The tycoon siblings, who own Greenock-based bus firm McGill's and also have an extensive portfolio of property investments, are placed sixth among Scotland's richest people.
The Easdales, are also up 5 places from 2024 in the UK rich list to 111th, with an estimated worth of £1.46bn.
The list also reveals the largest fall in the billionaire count during the guide’s 37-year history with a peak of 177 in 2022 to 156 this year. The number of billionaires has dropped for four successive years, but this year's decline is the sharpest yet.
Anders Holch Povlsen, the Danish CEO of the international retail clothing chain Bestseller and the largest shareholder in ASOS, remains Scotland’s richest man.
The businessman, a devotee of rewilding who is also Scotland’s biggest landowner, was said to have seen an increase in wealth of £974m, bringing his net worth to £7.704bn.
Almost all of Scotland’s ten richest individuals saw their wealth increase in the past year, the Times estimated. The combined wealth in the 37th annual edition is £772.8 billion - a sum larger than the annual GDP of Switzerland.
Glenn Gordon and family, who own spirit’s company, William Grant and Sons, came second on the list. Their wealth was said to have risen by £974m to £6.73bn.
Third on the list were Sir Ian Wood and family. The industrialists and his family saw their fortune grow to £5.619bn, an increase of £779m. Lady Philomena Clark, widow of car showroom giant Arnold Clark, also appears on the list. Her family’s wealth was said to be £1.911bn. Author JK Rowling remains just outside the billionaire bracket, with a net worth of £945 million.
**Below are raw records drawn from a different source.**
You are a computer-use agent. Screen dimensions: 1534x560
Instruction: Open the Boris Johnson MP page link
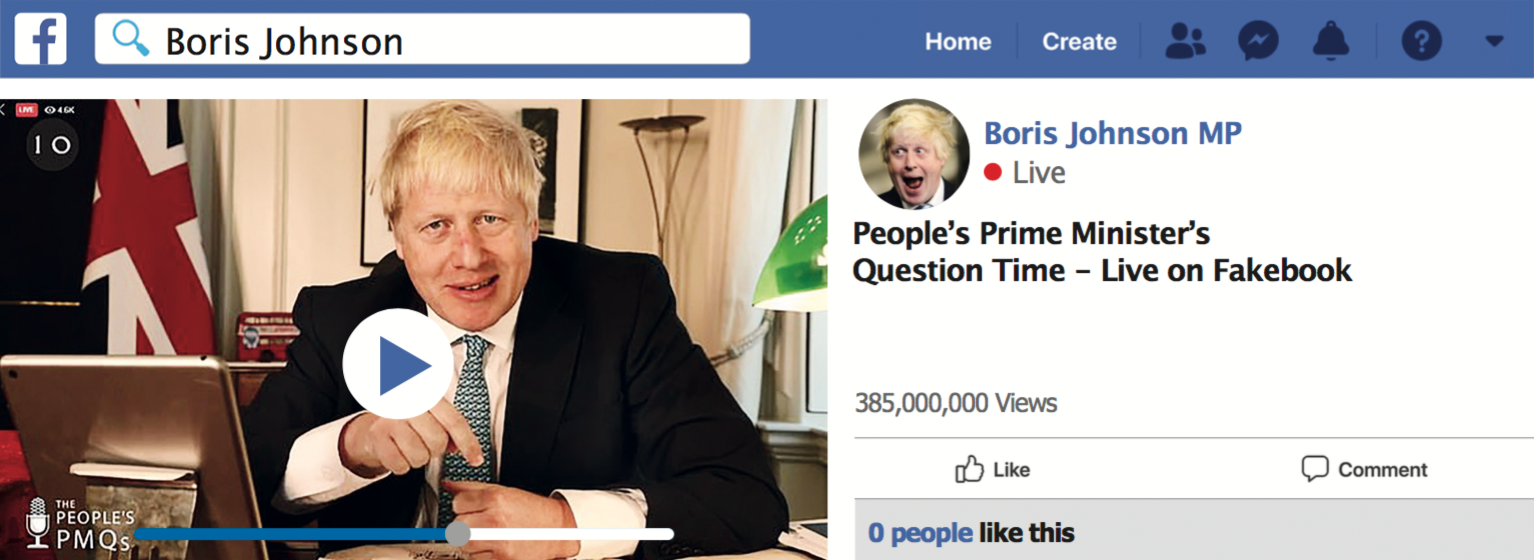pos(1113,132)
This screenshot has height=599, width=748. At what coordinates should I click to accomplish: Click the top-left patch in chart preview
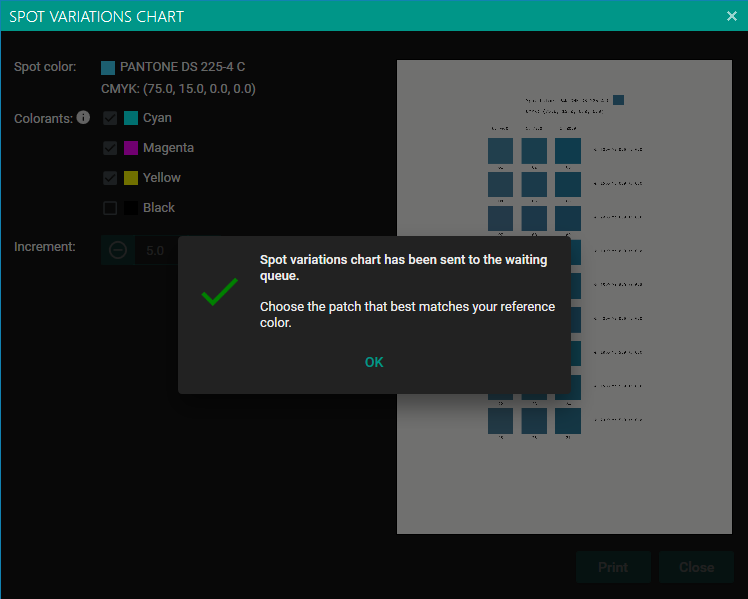point(500,151)
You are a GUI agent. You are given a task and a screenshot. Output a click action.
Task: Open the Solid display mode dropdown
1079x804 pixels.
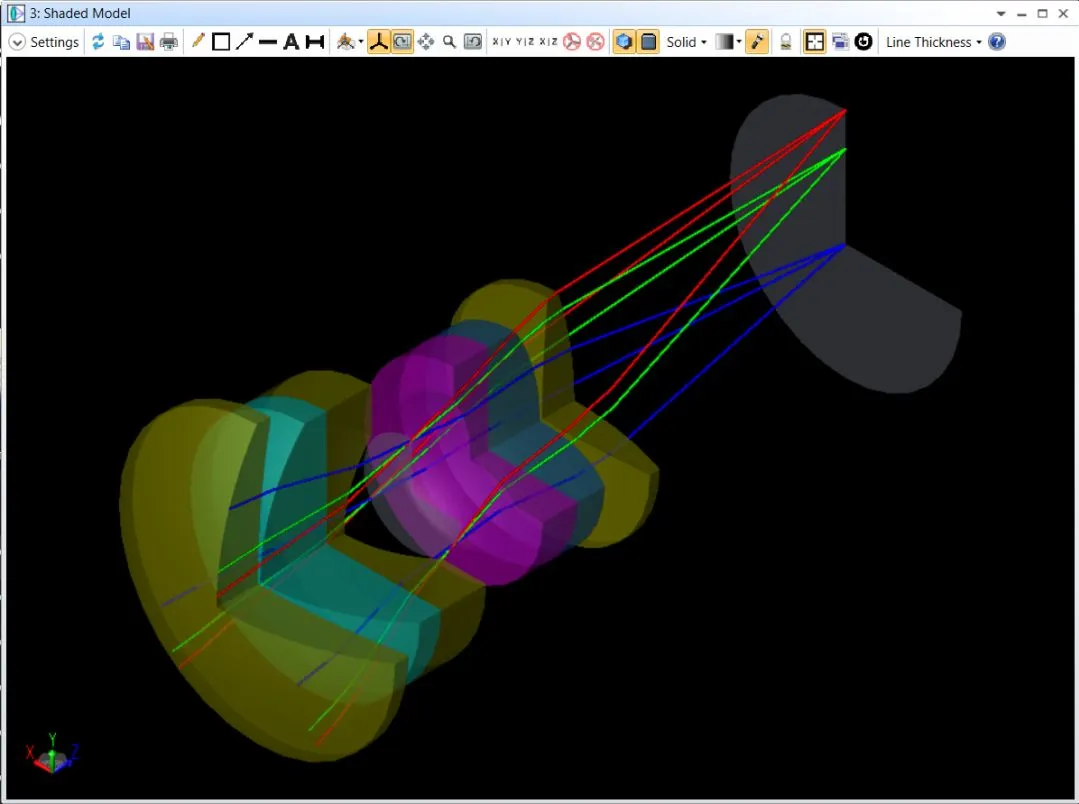click(x=686, y=42)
The Top Ten Most Wealthy People in Scotland, according to The Sunday Times Rich List
Anders Holch Povlsen - Wealth: £7.704bn
Glenn Gordon and family - Wealth: £6.398bn
Sir Ian Wood and family - Wealth: £1.914bn
Lady (Philomena) Clark and family - Wealth: £1.656bn
Mahdi al-Tajir - Wealth: £1.643bn
Sandy and James Easdale - Wealth: £1.46bn
The DC Thomson family - Wealth: £1.446bn
JK Rowling - Wealth: £945m
Sir Brian Souter and Dame Ann Gloag - Wealth: £805m
Lord Laidlaw - Wealth: £730m
Robert Watts, compiler of the Sunday Times Rich List, said: “The Sunday Times Rich List is changing. Our billionaire count is down and the combined wealth of those who feature in our research is falling. We are also finding fewer of the world’s superrich are coming to live in the UK.
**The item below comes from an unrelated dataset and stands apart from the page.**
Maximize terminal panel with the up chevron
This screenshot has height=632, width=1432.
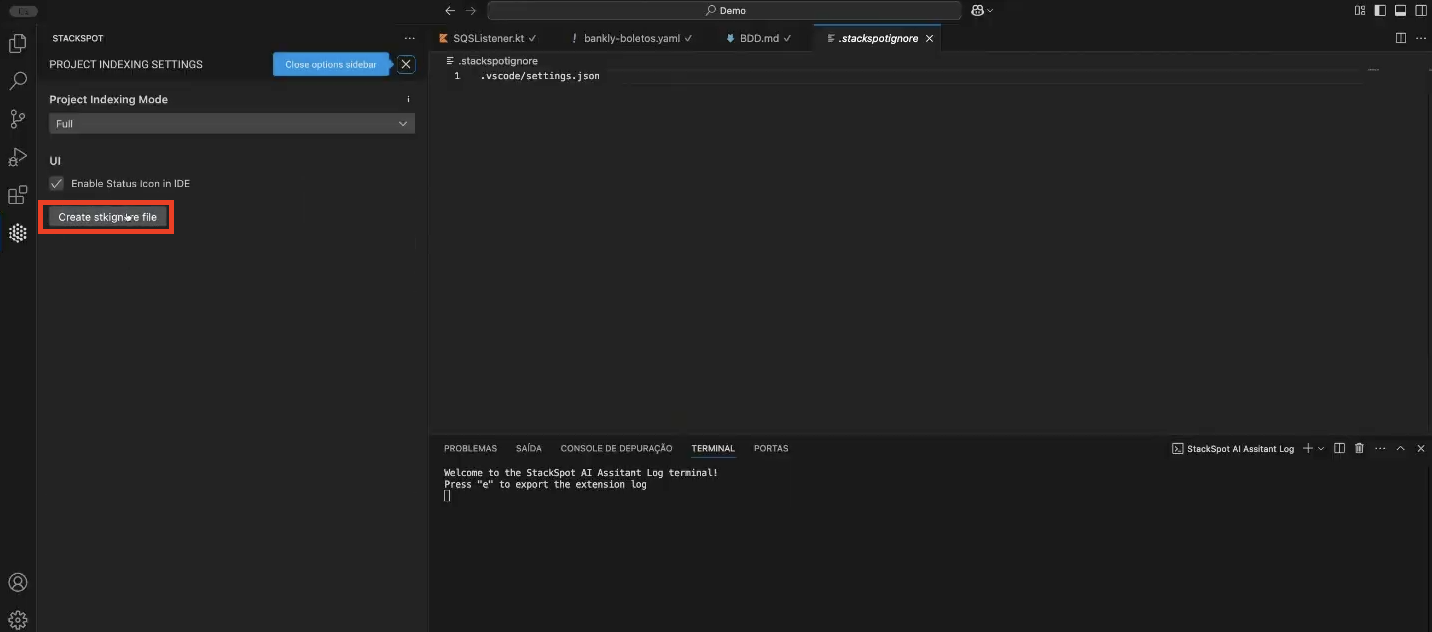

“This year we were also struck by the strength of criticism for Rachel Reeves’s Treasury. We expected the abolition of non-dom status would anger affluent people from overseas. But homegrown young tech entrepreneurs and those running centuries-old family firms are also warning of serious consequences to a range of tax changes unveiled in last October’s budget.
“Our research continues to find a wide variety of self-made entrepreneurs building fortunes not just from artificial intelligence, video games and new technologies but also mundane, everyday items such as makeup, radiators and jogging bottoms.
"We know many of our readers find these people and their stories inspiring - especially the many who had tough starts or setbacks to their lives and careers.”
The list is based on identifiable wealth, including land, property, other assets such as art and racehorses, or significant shares in publicly quoted companies, however, it excludes bank accounts, to which the paper has no access.
Ranking number one in the UK list is Gopi Hinduja and the family of investors, with an estimated wealth of £35.304bn.